▸ **WHAT TO WORK ON**:
(A) Decide whether each statement below agrees with the passage on Ohio State's intellectual property draft. For each, answer yes or no and quote the words of the passage that settle it.
(i) Under the draft, the university could claim half of all income from a creation up to $100,000.
(ii) Yael Vodovotz is a professor of history.
(iii) The draft says that scholarly works belong solely to their creators in every case.
(B) Continue the passage on Ohio State's intellectual property draft from the point where it stops.

▸ **GIVEN PASSAGE**:
-- Opening Marker --

Ohio State University is internally circulating a draft of a new policy on faculty intellectual property rights.
The following summary of the main outlines of the lengthy and very detailed draft revision was published in an article in the Columbus Dispatch:
“The proposal says that all intellectual property created by faculty, staff and students belongs to Ohio State if it was made under any of these criteria: under the scope of OSU employment; using university infrastructure, money or equipment; or in a university research laboratory.
“Ohio State could limit outside consulting work by employees if the university decides it has a right to the resulting work. The proposal lets the university ‘retain, use, and distribute’ academic work created by students, such as dissertations. Faculty, staff and students would have to report their intellectual property to the university to see whether it could be commercialized.
“If Ohio State decides it has the right to intellectual property, the university can claim half of all income from it up to $100,000. Above that, the university and departments could claim 66 percent. The creators would split the remainder.
“The draft proposal does say that ‘scholarly works’––books or anything else that can be copyrighted––belong solely to their creators in certain cases [my italics].”
Moreover, “as it stands, the draft could require professors to turn over online courses, if asked; and Ohio State could use, change, or distribute the classes [as it wishes].”
Members of the group that produced the draft have asserted that the growing controversy surrounding the revised policy “is largely based on a misunderstanding”:
“’The university already has a legal right to scholarly works but traditionally has not exercised it,’ said Yael Vodovotz, a professor of food science and technology and leader of the group.
“’The truth of the matter is that the university does own all that, but it gives it to the faculty,’ she said. ‘Maybe we should have started with, “You have it all because the university gave it to you.” ’ ”
I would argue that who “gave” whom what is a straw-man issue. Outside of commercialized research in the STEM disciplines and related fields such as medicine, American universities have almost universally accepted that the intellectual work produced by faculty was the property of the faculty. But now the increasing corporatization of higher education and, in particular, the commercialization of online education have caused many universities to press for dramatic changes in long-established practices and for the extension of policies on patent income into all disciplines, even in the humanities and social sciences. Worse, many institutions don’t wish to negotiate any split in the revenue generated by much of that work.

-- Closing Marker --

▸ **SOURCE MATERIAL**:
-- Opening Marker --

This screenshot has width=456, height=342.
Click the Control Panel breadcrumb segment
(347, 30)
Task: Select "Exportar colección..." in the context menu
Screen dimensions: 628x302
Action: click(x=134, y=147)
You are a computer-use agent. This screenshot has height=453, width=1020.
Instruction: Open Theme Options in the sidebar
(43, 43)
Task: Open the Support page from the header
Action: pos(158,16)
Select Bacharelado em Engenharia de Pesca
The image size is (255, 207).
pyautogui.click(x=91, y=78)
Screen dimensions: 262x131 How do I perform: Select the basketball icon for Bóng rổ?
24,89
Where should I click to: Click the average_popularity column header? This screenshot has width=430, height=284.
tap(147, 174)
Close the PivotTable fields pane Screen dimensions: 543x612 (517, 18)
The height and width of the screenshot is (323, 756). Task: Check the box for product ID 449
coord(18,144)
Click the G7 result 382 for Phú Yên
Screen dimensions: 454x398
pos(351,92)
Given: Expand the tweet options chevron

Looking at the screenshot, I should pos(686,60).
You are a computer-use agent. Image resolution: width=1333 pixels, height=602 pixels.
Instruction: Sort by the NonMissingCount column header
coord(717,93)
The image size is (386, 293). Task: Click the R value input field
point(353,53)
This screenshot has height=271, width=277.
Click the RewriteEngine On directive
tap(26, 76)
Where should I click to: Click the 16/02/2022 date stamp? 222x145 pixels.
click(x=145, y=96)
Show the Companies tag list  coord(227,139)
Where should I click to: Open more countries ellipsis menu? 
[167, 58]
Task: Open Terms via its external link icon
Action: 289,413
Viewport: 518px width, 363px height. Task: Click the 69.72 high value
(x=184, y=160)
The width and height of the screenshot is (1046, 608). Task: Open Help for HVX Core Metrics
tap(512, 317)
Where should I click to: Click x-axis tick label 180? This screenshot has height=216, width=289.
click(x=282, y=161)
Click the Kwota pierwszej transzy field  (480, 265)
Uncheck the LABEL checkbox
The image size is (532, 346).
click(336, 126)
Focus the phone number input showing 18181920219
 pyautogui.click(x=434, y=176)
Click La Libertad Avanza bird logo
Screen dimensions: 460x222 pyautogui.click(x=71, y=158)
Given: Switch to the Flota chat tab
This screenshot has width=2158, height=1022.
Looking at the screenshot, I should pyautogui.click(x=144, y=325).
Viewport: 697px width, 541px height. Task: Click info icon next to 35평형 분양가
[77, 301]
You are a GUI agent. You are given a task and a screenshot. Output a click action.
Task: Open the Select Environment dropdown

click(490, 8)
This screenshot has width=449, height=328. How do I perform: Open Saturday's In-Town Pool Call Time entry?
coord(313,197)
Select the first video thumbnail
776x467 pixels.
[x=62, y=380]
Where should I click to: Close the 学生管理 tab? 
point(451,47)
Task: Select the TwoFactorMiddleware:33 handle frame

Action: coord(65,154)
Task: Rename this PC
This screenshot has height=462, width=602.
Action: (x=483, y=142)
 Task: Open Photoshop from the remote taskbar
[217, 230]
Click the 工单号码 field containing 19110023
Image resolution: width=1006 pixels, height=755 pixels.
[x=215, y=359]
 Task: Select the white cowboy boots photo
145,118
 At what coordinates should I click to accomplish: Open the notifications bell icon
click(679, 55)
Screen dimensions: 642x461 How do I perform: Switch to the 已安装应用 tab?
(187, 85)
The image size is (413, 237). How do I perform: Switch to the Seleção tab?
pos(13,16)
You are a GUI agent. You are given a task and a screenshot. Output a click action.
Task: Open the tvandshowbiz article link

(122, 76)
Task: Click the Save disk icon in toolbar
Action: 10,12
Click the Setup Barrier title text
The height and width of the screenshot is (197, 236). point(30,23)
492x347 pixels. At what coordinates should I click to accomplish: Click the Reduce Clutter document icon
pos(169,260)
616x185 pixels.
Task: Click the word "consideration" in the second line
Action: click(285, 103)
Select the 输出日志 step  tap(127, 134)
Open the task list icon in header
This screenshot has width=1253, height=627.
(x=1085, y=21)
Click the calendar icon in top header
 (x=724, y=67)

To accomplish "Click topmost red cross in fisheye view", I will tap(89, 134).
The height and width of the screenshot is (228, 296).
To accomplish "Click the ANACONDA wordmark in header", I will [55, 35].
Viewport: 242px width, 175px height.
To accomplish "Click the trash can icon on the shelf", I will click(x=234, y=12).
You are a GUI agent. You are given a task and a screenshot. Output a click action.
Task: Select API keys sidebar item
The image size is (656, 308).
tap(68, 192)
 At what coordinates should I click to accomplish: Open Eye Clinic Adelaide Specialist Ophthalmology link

-- Closing Marker --

▸ **ANSWERS TO THE EXERCISE**:
(A)
(i) Yes: "the university can claim half of all income from it up to $100,000."
(ii) No: "a professor of food science and technology and leader of the group."
(iii) No: "belong solely to their creators in certain cases"

(B)
In all of the many decades before the advent of online education, one would be hard-pressed to find many instances in which the materials that a faculty member developed for classroom presentation were ever claimed by a university administration as the property of the institution. So, the increasing attempts to assert that claim are being driven by the recognition that the materials suddenly have some potential commercial value. But, instead, of negotiating with the faculty to compensate them for the right to use their intellectual property, many institutions simply want to claim ownership of that property. This is the case at Ohio State where the policy revision under review contains the following sentence about online course materials:
“F. All instructional works, including those transferred to individual faculty, staff, or student authors, are subject to a perpetual, nonexclusive, royalty-free license from the creator to the university to use, duplicate, perform, reproduce, modify, distribute, and create derivatives of the instructional work for any pedagogical, research, educational, or administrative purpose of the university, subject to attribution of original authorship and to internal academic procedures and requirements of the department and school of origin of the instructional work. Creators agree to provide university copies of instructional works upon request. The foregoing license will be broadly construed to enable the university’s efforts to carry out course equivalency assessments for transfer purposes, accreditation agency reviews, and other functions that allow the university to fulfill its responsibilities for accountability; preserve research integrity; and prevent fabrication, falsification, and plagiarism. To foster innovation and promote university instructional products, faculty and staff are encouraged to select educational products offered by university units and departments.”
The article in the Columbus Dispatch includes the following comment by Rudy Fichtenbaum, the President of AAUP: “Our view is that anything that faculty members create, even if it involves a substantial use of university resources, should be under the control of the faculty.” It is a simple and straightforward statement of what should be the fundamental, underlying goal in the creation of such policies.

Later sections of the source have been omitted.